Criador do controverso experimento da prisão em Stanford analisa situação no Iraque. Philip Zimbardo analisa como decisões políticas e escolhas individuais levaram a abusos.
Claudia Dreifus Do "New York Times"
As paredes da casa de Philip Zimbardo em San Francisco, na Costa Oeste americana, estão cobertas por máscaras cerimoniais vindas da Indonésia, da África e do Pacífico. A decoração casa bem com o trabalho desse psicólogo social, cujo foco de estudo são os disfarces que as pessoas usam para ocultar seus lados bons e maus, e em que condições esses disfarces são utilizados. Seu Experimento da Prisão de Stanford, conhecido como SPE nos manuais de ciência social, mostrou como o anonimato, o conformismo e o tédio podem ser usados para induzir comportamentos sádicos em estudantes de mente aparentemente sadia.
Recentemente, Zimbardo, de 74 anos, tem estudado como decisões políticas e escolhas individuais levaram a abusos na prisão de Abu Ghraib, no Iraque. O caminho que o levou de Stanford para Abu Ghraib está descrito em seu novo livro, “The Lucifer Effect: Understanding How Good People Turn Evil” (O Efeito Lúcifer: Entendendo Como Pessoas Boas Ficam Más). “Sempre tive curiosidade sobre a psicologia da pessoa por trás da máscara”, diz Zimbardo ao mostrar sua coleção. “Quando alguém é anônimo, abrem-se as portas para todo tipo de comportamento anti-social, como vemos no caso da Ku Klux Klan [associação racista americana cujos membros usam capuzes].” Confira abaixo a entrevista concedida ao jornal "The New York Times".
Pergunta - Para quem nunca estudou o caso no primeiro ano do curso de psicologia, o sr. pode descrever o Experimento da Prisão de Stanford?
Philip Zimbardo – No verão de 1971, nós fizemos uma prisão de mentira na Universidade Stanford. Pegamos 23 voluntários e os dividimos aleatoriamente em dois grupos. Eram jovens normais, estudantes. Pedimos para que eles agissem como “guardas” ou “prisioneiros” num ambiente de prisão. O experimento devia durar duas semanas. No fim do primeiro dia, nada estava acontecendo. Mas, no segundo, houve uma rebelião de prisioneiros. Os guardas vieram me perguntar: “O que a gente faz?”. “A prisão é de vocês”, respondi, dizendo que só não podiam usar violência física. Os guardas, então, começaram logo a aplicar punições psicológicas, embora houvesse abuso físico também. Nos dias seguintes, os guardas foram ficando cada vez mais sádicos, negando comida, água e sono aos prisioneiros, atacando-os com extintores de incêndio, jogando os cobertores deles na lama, tirando as roupas deles e arrastando os rebeldes pelo quintal.

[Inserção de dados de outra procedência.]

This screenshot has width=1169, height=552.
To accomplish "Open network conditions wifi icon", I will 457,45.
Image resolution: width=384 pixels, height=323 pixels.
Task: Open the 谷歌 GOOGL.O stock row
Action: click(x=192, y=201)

No fim, os guardas mandaram que os prisioneiros simulassem sodomia [sexo anal]. Por quê? Porque estavam entediados. O tédio é uma motivação poderosa para o mal. Não tenho idéia de quão piores as coisas poderiam ter ficado.
Pergunta - Como o sr. encerrou o experimento?
Zimbardo – Na quinta noite, uma ex-aluna minha de pós-graduação, Christina Maslach, passou por lá. Ela viu os guardas colocarem sacos na cabeça dos prisioneiros, acorrentar as pernas deles e fazê-los marchar de lá para cá. Chris saiu correndo e chorando. “Não sei se ainda quero ter alguma coisa a ver com você, se esse é o tipo de pessoa que você é”, disse ela. “É horrível o que você está fazendo com esses meninos.” Eu pensei, “Oh, meu Deus, ela está certa.”
Pergunta - No seu livro, senti uma certa culpa a respeito de ter organizado “o estudo mais anti-ético de todos os tempos”. É verdade?
Zimbardo – Quando olho para trás, penso: “Por que não parei a crueldade antes?”. Ficar de lado era totalmente contrário à minha educaçao e minha natureza. Quando eu fiquei de lado, como um cientista experimental que se recusava a interferir, eu fiquei, em certo sentido, tão sujeito ao poder da situação quanto os prisioneiros e guardas. Leia mais
Comentário: a situação é interessante para discutir a questão da neutralidade científica, tão propalada pelo positivismo. Existe neutralidade? Ser neutro, em determinadas situações, não é ser anti-ético?